Virtual-Voltage Partition-Based Approach to Optimal Transmission Switching

• Published in: IEEE transactions on control systems technology Vol. 29; no. 3; pp. 1246 - 1256
• Main Authors: Chang, Chin-Yao, Martinez, Sonia, Cortes, Jorge
• Format: Journal Article
• Language: English
• Published: New York IEEE 01.05.2021; The Institute of Electrical and Electronics Engineers, Inc. (IEEE)

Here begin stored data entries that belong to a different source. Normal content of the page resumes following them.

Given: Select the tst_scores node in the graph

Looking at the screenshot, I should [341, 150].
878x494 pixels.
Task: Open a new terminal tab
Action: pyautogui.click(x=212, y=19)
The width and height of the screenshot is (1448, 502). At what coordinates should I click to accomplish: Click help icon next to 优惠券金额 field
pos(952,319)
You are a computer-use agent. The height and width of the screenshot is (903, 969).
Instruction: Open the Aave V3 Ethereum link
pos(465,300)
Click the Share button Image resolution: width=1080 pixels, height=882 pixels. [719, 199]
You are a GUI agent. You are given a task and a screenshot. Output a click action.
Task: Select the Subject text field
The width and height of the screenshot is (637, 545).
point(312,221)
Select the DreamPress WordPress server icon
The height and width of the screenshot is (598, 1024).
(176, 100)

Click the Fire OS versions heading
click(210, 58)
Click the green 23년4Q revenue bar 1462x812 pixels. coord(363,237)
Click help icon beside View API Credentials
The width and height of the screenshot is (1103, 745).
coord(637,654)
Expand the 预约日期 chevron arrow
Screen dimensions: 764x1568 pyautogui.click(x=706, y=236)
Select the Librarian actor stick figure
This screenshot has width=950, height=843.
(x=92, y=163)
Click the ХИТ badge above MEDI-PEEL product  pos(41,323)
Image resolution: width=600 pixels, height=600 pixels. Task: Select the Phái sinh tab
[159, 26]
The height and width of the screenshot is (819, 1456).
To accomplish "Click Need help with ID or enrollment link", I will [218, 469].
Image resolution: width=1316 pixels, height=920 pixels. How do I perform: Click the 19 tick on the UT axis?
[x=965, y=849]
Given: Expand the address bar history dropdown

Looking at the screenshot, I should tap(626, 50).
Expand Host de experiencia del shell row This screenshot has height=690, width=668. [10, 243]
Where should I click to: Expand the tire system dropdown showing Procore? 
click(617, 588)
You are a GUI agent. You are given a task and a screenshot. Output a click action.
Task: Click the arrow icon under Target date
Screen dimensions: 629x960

• Subjects: Algorithms; Electric potential; Graph partitions; Mixed integer; mixed-integer programming; Network topologies; Network topology; optimal power flow (OPF); optimal transmission switching (OTS); Optimization; Partitioning algorithms; Partitions; Power flow; power networks; Power transmission lines; Programming; Semidefinite programming; semidefinite programming (SDP); Switches; Switching; Upper bound; Upper bounds; Voltage
• ISSN: 1063-6536; 1558-0865
• DOI: 10.1109/TCST.2020.3004704

This article deals with optimal transmission switching (OTS) problems involving binary decisions about network topology and nonconvex power flow constraints. We adopt a semidefinite programming formulation for the optimal power flow (OPF) problem that, however, remains nonconvex due to the presence of discrete variables and bilinear products between the decision variables. To tackle the latter, we introduce a physically inspired, virtual-voltage approximation that leads to provable lower and upper bounds on the solution of the original problem. To deal with the exponential complexity caused by the discrete variables, we introduce a graph partition-based algorithm that breaks the problem into several parallel mixed-integer subproblems of smaller size. Simulations on the IEEE bus test cases demonstrate the high degree of accuracy and affordable computational requirements of our approach.